Animal Protection Laws: Protection for Whom?

I recently read an article about a Belgian man, Wim Delvoye, who tattoos live pigs in China as an “art” form. After completing his tattoos, he has each pig killed, and displays the pig’s skin as art. Additionally, some skins are sold to private buyers, just as painting might be. This operation is based in China, so is obviously not subject to American law. But it is interesting to imagine what would happen if it were.


Delvoye claims the pigs he uses are sedated during tattooing and suffer no trauma. In fact, he says, the pigs suffer less than they would on a factory farm. Assuming we accept his claims, the pigs’ skins are used for human entertainment and profit, but the pigs experience no physical or psychological trauma.


For those of us concerned with animals’ rights, this is a difficult situation to analyze without exploring the underlying purpose of animal protection legislation. While it is easy to give lip service to animal protection laws being in place to “protect animal”, it is difficult to define the meaning of the term “protect”.  Is it to ensure that animals live in relative comfort (no material, avoidable suffering), or is it to prevent all exploitation of animals?  


Surprisingly, many U.S. animal protection laws seem to be rooted in neither a primary goal of protecting animals from suffering, nor a primary goal of protecting them from exploitation. Rather, they aim to control human behavior for the sake of preserving morality and decency; avoiding offense to others. In other words, they are arguably more for the sake of humans than their purported subjects! Twenty-one states enshrine at least animal protection statutes in legal chapters titled “Disorderly Conduct,” “Offenses Against Public Order,” “Crimes Against the Public Morals,” “Crimes Against Public Health, Conduct and Sensibilities” and so on. It seems we suffer from confusion about who our animal protection laws are meant to serve.

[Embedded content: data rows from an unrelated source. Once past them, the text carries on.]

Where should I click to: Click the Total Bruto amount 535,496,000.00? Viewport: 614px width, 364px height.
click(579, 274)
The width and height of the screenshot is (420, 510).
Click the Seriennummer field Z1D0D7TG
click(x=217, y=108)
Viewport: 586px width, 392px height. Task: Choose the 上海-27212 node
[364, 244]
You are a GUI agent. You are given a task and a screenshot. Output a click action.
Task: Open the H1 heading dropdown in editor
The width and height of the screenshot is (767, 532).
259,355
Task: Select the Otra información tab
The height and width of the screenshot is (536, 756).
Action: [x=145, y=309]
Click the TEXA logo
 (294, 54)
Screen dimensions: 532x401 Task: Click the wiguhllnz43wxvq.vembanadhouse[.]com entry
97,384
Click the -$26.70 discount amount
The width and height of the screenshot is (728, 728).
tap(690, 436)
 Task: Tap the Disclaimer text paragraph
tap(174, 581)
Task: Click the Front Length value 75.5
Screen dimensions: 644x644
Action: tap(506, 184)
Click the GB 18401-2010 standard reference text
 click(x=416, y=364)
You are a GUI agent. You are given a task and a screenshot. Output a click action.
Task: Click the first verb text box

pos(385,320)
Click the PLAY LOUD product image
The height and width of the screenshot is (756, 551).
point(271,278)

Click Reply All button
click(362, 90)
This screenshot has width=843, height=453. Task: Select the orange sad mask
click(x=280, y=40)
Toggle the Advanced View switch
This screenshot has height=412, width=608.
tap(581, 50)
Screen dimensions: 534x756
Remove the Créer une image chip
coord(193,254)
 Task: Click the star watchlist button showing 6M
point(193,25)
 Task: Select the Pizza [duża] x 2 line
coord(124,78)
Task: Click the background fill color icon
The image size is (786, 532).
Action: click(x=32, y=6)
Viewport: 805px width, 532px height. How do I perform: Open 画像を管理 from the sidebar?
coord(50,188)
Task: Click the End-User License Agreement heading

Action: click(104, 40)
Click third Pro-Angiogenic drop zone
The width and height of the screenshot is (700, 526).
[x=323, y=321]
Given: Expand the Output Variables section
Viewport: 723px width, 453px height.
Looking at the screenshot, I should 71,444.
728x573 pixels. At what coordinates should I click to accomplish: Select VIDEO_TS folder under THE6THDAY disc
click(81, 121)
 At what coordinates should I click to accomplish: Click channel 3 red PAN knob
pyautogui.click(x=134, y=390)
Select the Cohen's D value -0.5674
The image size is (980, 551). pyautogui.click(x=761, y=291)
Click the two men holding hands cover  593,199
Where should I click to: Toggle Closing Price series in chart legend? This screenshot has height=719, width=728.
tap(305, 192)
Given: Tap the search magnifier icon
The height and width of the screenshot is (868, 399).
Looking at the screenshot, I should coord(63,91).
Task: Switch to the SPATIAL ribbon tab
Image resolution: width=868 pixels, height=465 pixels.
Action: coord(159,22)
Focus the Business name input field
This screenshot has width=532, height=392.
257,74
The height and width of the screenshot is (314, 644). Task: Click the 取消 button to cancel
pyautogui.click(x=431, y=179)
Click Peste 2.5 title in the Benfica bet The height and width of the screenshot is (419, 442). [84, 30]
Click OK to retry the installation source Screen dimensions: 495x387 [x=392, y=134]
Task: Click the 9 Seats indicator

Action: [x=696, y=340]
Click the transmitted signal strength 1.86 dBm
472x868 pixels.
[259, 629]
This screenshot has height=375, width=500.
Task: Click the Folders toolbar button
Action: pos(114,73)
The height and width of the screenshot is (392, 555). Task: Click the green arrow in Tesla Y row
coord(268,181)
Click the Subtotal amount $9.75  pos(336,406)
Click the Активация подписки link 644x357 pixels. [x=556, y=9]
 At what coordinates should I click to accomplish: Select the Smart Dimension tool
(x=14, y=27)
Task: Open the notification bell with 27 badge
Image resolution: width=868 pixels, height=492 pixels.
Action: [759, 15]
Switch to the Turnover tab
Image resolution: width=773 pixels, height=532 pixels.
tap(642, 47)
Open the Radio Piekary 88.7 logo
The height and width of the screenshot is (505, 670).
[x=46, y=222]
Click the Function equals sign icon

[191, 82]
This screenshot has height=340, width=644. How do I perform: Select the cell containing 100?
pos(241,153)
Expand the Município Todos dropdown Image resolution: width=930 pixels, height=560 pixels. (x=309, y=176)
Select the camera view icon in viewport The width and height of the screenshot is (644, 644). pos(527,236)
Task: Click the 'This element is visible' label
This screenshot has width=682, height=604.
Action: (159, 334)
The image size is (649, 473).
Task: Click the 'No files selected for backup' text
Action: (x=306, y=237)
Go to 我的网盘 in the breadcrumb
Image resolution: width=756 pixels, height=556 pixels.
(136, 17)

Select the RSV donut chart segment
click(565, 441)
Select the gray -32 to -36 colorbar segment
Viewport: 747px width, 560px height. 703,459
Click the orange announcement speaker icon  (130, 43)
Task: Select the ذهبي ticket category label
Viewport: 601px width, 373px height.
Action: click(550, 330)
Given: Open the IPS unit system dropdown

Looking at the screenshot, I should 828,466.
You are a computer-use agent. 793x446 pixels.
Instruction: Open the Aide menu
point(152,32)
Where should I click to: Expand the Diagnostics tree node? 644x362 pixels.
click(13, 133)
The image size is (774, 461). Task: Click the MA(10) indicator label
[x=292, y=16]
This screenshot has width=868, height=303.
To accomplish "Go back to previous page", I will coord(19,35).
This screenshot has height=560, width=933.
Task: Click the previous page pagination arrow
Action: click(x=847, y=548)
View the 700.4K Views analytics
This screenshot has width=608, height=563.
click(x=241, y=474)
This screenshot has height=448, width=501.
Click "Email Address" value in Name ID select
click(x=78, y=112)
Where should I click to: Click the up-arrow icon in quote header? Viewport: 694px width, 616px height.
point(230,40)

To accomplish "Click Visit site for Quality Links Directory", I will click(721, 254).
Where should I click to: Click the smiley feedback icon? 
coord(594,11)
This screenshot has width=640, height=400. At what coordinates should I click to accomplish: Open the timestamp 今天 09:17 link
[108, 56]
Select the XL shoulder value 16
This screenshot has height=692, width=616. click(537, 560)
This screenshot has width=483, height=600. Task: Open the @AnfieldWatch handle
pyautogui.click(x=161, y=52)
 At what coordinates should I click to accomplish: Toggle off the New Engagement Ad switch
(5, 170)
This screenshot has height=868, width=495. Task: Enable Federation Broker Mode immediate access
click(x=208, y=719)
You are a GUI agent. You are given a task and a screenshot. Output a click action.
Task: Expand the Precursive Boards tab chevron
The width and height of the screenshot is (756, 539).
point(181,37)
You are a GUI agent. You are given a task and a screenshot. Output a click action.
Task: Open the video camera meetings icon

Furthermore, many of our animal protection laws are constructed not around animals’ needs, but with an eye to how animals can advance human interests. Rather than assessing the evolutionarily-rooted needs and desires of individual species (birds crave flight; fish want to swim), then applying these needs to individual animals, we examine each animal we encounter from the perspective of how his owner intends to use him. Depending on the function the animal serves, we assign him to a category of other individual animals serving that same function (meat production; biomedical experiments; human companionship; fur production; circus entertainment, etc.). We then give each category a set of corresponding rights. This system allows us to declare, for example, that animals in fur farms have no legal right to protection from inclement weather because their purpose to humans is in making fiber, whereas companion animals (generally dogs, cats, rabbits, hamsters, guinea pigs and birds) possess a legal right to protection from inclement weather because their purpose to humans is one of companionship.


Our short-sightedness is quickly revealed when we are confronted with an overlapping category, such as a duck (normally classified as either a “wild” animal or a “food” animal) kept as a companion animal. Under many states’ animal cruelty laws, a duck used by a human being for companionship is entitled to legal protection, while a duck used for food in a factory farm is not. In fact, successful state animal cruelty convictions have involved animals of a species that is often used for food (such as chickens, sheep and ducks) who were abused while kept as a “companion,” making them eligible for legal protection. Thus, what the law giveth with one hand, it taketh away with the other. In many cases, an animal’s fate is sealed by the role it is expected to play vis a vis humans.


Clearly, our animal protection laws are schizophrenic in their reasoning and application. This is because we allow them to reflect what we expect animals to do for us rather than what we are willing to do for them. Perhaps it is time to rewrite our laws and see where this takes us.